A related interview on the Building Inclusivity in Publishing Conference with London Book Fair’s Jacks Thomas is here.
By Porter Anderson, Editor-in-Chief | @Porter_Anderson
Toward ‘Practical Outcomes and Improvements’
Since last year’s Building Inclusivity in Publishing conference in the UK, the calls for deeper awareness of and service to a multicultural world have only intensified, making this year’s event all the more relevant.
The second Building Inclusivity in Publishing conference is set for Monday (November 13) at the Coin Street Conference Center in London. It’s organized by London Book Fair and the UK’s Publishers Association (PA).
There are many facets to the discussion of diversity and inclusion in publishing, and the emphasis seems to shift according to market and social dynamics.
For example, there are those in the business whose chief interest is in seeing publishing produce content for a wider, more complete range of readers.
And in another discussion, there are those who feel more keenly the need for the industry’s workforce itself to be diversified.
The UK’s Publishers Association is ‘curating this event to support our members with practical advice, showcasing case studies, and having panel discussions which we hope will lead to even more practical outcomes and improvements across all areas of inclusivity.”Emma House
In all cases, awareness seems to be the starting point.
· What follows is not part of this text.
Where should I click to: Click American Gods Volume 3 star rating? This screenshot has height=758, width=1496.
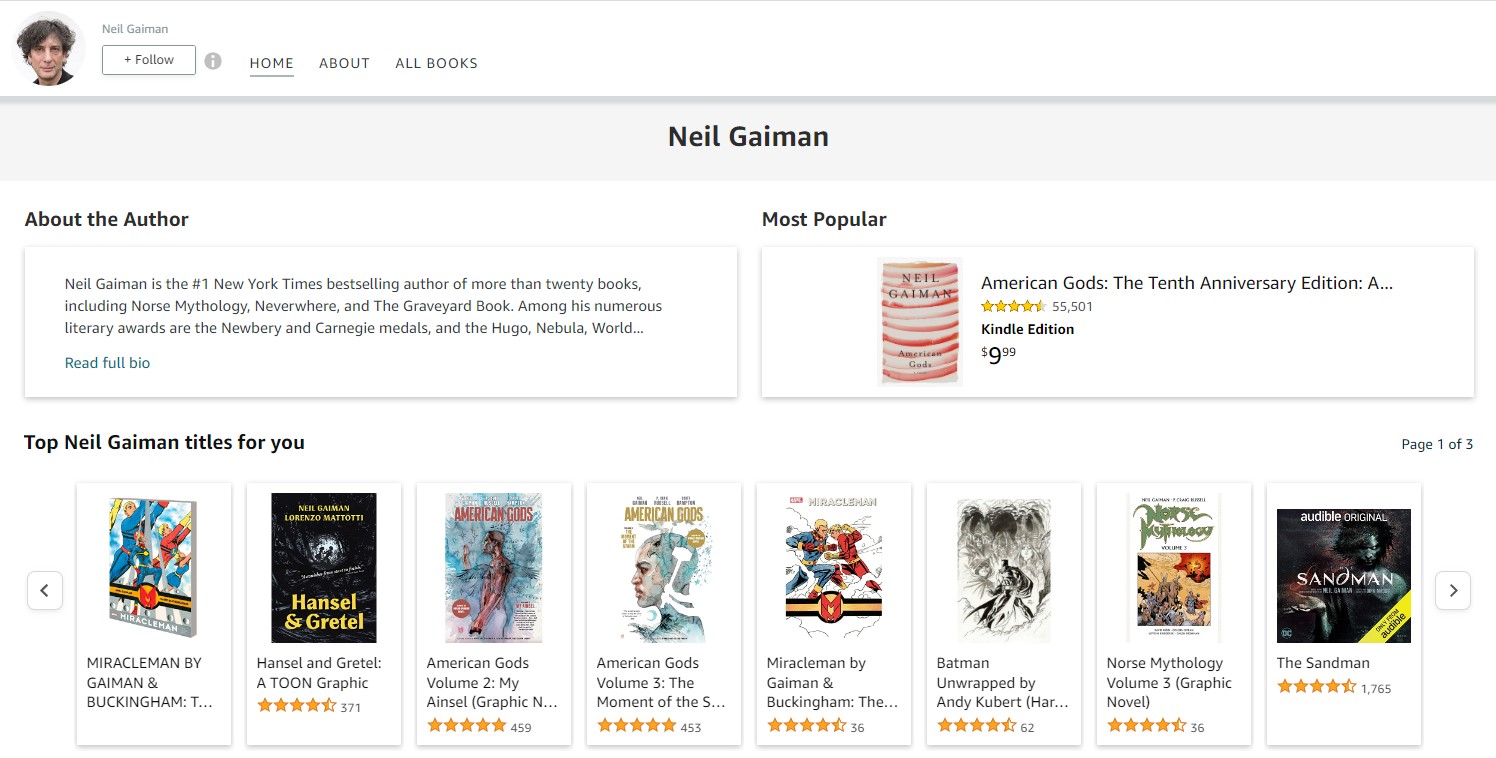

Time and again, when Publishing Perspectives spoke with female publishing executives ahead of a panel in The Markets conference at Frankfurt Book Fair, for example, we heard comments about the socially conditioned responses that can make both men and women behave or respond in different ways.
Monday’s program in London, subtitled “Reflecting All: Effecting Change,” is meant to urge attendees “to consider how they interact with every point of the publishing ecosystem to ensure equal representation in our industry,” according to the event’s website.
Introduced by Razia Iqbal, special correspondent with the BBC, the program starts with disability in the workplace, then moves to role modeling in business and “how low representation at senior levels can impact an organization’s ability to attract, retain, and develop talent.”
Other topics of the day include:
- Getting writers from minorities published and the supply chain challenges involved
- Audience development and the British Asian community
- Inclusivity in entry-level recruitment for publishing jobs
- The “return on inclusivity,” a focus on finding the return on investment in broadened settings.
For ‘a More Representative Workforce’
One decidedly new element this year is the launch in September of the Publishers Association’s 10-Point Inclusivity Action plan for workforce diversity in publishing, devised to “enable the setting and measurement of industry wide targets to drive progress towards a more representative workforce.”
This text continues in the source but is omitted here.